Brief
Can you print the lines of the material verbatim, beginning with the line containing "This screenshot has width=1308, height=2576." and ending with the line containing "Looking at the image, I should click on (158, 343).", both included?

(Pixel coordinate grounding data)
* * *

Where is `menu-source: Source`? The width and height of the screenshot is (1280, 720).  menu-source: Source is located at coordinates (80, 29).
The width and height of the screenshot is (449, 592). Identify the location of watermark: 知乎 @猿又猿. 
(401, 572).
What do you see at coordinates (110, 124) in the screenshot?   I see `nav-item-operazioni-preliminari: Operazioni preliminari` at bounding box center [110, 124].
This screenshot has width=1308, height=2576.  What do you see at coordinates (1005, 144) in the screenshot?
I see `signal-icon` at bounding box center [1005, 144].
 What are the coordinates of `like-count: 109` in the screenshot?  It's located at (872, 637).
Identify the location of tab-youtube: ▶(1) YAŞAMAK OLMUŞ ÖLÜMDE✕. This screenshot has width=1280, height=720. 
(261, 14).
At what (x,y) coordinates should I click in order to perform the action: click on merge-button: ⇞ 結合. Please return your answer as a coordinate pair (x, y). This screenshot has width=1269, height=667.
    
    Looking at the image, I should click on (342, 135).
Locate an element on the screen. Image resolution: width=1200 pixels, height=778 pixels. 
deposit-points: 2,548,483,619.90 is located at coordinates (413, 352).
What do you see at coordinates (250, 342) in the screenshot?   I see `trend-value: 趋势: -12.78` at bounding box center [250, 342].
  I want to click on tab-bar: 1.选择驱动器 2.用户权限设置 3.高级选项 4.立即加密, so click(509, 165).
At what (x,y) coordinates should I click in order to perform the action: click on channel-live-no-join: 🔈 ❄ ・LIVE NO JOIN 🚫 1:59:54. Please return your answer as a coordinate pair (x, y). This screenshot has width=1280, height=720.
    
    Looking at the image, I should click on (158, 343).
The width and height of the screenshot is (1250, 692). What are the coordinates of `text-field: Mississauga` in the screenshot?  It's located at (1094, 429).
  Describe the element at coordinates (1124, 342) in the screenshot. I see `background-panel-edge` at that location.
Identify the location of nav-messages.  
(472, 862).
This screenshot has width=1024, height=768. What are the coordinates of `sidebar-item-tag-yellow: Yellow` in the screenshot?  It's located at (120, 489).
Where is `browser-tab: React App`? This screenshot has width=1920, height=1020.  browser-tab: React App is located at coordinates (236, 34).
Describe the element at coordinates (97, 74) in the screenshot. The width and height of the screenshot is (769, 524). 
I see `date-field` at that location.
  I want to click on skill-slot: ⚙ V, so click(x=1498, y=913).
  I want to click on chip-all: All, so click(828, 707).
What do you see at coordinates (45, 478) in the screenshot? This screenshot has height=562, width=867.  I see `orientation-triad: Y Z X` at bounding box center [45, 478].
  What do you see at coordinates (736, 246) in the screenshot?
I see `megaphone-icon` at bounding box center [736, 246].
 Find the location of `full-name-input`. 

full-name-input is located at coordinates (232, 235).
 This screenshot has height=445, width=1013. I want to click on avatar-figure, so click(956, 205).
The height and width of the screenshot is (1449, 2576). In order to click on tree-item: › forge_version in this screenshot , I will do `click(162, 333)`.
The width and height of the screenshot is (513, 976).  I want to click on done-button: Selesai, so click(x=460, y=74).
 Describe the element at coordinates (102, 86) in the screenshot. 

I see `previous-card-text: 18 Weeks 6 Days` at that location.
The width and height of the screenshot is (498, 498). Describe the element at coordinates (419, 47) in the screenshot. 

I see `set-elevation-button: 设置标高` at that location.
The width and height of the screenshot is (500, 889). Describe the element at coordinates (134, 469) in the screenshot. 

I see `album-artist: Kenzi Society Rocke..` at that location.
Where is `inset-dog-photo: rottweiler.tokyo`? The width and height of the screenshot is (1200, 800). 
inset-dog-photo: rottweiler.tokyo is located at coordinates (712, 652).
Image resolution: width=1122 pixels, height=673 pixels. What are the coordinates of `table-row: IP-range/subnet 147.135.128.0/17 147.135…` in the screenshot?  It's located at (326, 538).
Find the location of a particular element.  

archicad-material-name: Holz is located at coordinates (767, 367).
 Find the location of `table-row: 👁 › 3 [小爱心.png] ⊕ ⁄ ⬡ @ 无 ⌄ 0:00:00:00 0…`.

* * *

Solution to this exercise
This screenshot has width=1308, height=2576.  What do you see at coordinates (1005, 144) in the screenshot?
I see `signal-icon` at bounding box center [1005, 144].
 What are the coordinates of `like-count: 109` in the screenshot?  It's located at (872, 637).
Identify the location of tab-youtube: ▶(1) YAŞAMAK OLMUŞ ÖLÜMDE✕. This screenshot has width=1280, height=720. 
(261, 14).
At what (x,y) coordinates should I click in order to perform the action: click on merge-button: ⇞ 結合. Please return your answer as a coordinate pair (x, y). This screenshot has width=1269, height=667.
    
    Looking at the image, I should click on (342, 135).
Locate an element on the screen. Image resolution: width=1200 pixels, height=778 pixels. 
deposit-points: 2,548,483,619.90 is located at coordinates (413, 352).
What do you see at coordinates (250, 342) in the screenshot?   I see `trend-value: 趋势: -12.78` at bounding box center [250, 342].
  I want to click on tab-bar: 1.选择驱动器 2.用户权限设置 3.高级选项 4.立即加密, so click(509, 165).
At what (x,y) coordinates should I click in order to perform the action: click on channel-live-no-join: 🔈 ❄ ・LIVE NO JOIN 🚫 1:59:54. Please return your answer as a coordinate pair (x, y). This screenshot has width=1280, height=720.
    
    Looking at the image, I should click on (158, 343).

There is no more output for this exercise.